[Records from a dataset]
↓

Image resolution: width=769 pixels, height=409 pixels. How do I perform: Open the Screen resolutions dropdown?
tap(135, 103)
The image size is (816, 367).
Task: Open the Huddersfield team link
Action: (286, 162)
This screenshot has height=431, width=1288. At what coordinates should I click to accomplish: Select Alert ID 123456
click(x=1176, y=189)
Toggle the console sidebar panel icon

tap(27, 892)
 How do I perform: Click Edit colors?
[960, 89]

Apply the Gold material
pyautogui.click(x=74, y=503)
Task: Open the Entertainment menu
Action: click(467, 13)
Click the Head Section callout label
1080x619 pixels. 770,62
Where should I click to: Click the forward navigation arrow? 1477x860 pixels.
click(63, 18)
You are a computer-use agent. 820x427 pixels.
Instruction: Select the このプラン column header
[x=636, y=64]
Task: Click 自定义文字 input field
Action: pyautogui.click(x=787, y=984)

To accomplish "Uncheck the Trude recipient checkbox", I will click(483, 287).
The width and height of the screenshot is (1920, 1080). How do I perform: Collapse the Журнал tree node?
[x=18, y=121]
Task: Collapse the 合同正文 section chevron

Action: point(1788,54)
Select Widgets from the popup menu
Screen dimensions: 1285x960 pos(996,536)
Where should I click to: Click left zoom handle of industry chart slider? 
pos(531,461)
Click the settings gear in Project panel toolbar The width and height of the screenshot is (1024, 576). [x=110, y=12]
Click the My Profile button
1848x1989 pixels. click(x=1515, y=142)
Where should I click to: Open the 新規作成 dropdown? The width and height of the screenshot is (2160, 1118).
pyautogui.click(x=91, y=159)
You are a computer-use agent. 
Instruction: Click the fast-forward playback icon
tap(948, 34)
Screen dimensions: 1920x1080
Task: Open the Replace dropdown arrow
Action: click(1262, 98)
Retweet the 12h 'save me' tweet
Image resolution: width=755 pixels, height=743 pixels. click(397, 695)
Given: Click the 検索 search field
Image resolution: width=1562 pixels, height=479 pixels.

↑

### Request
Put the lines of the listing from the one containing "Click the Head Section callout label" through the one containing "pyautogui.click(x=91, y=159)", both included, into a Markdown table with columns "No." and "Text". Number each row, and skip any blank lines.

### The completed task
| No. | Text |
|---|---|
| 1 | Click the Head Section callout label |
| 2 | 1080x619 pixels. 770,62 |
| 3 | Where should I click to: Click the forward navigation arrow? 1477x860 pixels. |
| 4 | click(63, 18) |
| 5 | You are a computer-use agent. 820x427 pixels. |
| 6 | Instruction: Select the このプラン column header |
| 7 | [x=636, y=64] |
| 8 | Task: Click 自定义文字 input field |
| 9 | Action: pyautogui.click(x=787, y=984) |
| 10 | To accomplish "Uncheck the Trude recipient checkbox", I will click(483, 287). |
| 11 | The width and height of the screenshot is (1920, 1080). How do I perform: Collapse the Журнал tree node? |
| 12 | [x=18, y=121] |
| 13 | Task: Collapse the 合同正文 section chevron |
| 14 | Action: point(1788,54) |
| 15 | Select Widgets from the popup menu |
| 16 | Screen dimensions: 1285x960 pos(996,536) |
| 17 | Where should I click to: Click left zoom handle of industry chart slider?  |
| 18 | pos(531,461) |
| 19 | Click the settings gear in Project panel toolbar The width and height of the screenshot is (1024, 576). [x=110, y=12] |
| 20 | Click the My Profile button |
| 21 | 1848x1989 pixels. click(x=1515, y=142) |
| 22 | Where should I click to: Open the 新規作成 dropdown? The width and height of the screenshot is (2160, 1118). |
| 23 | pyautogui.click(x=91, y=159) |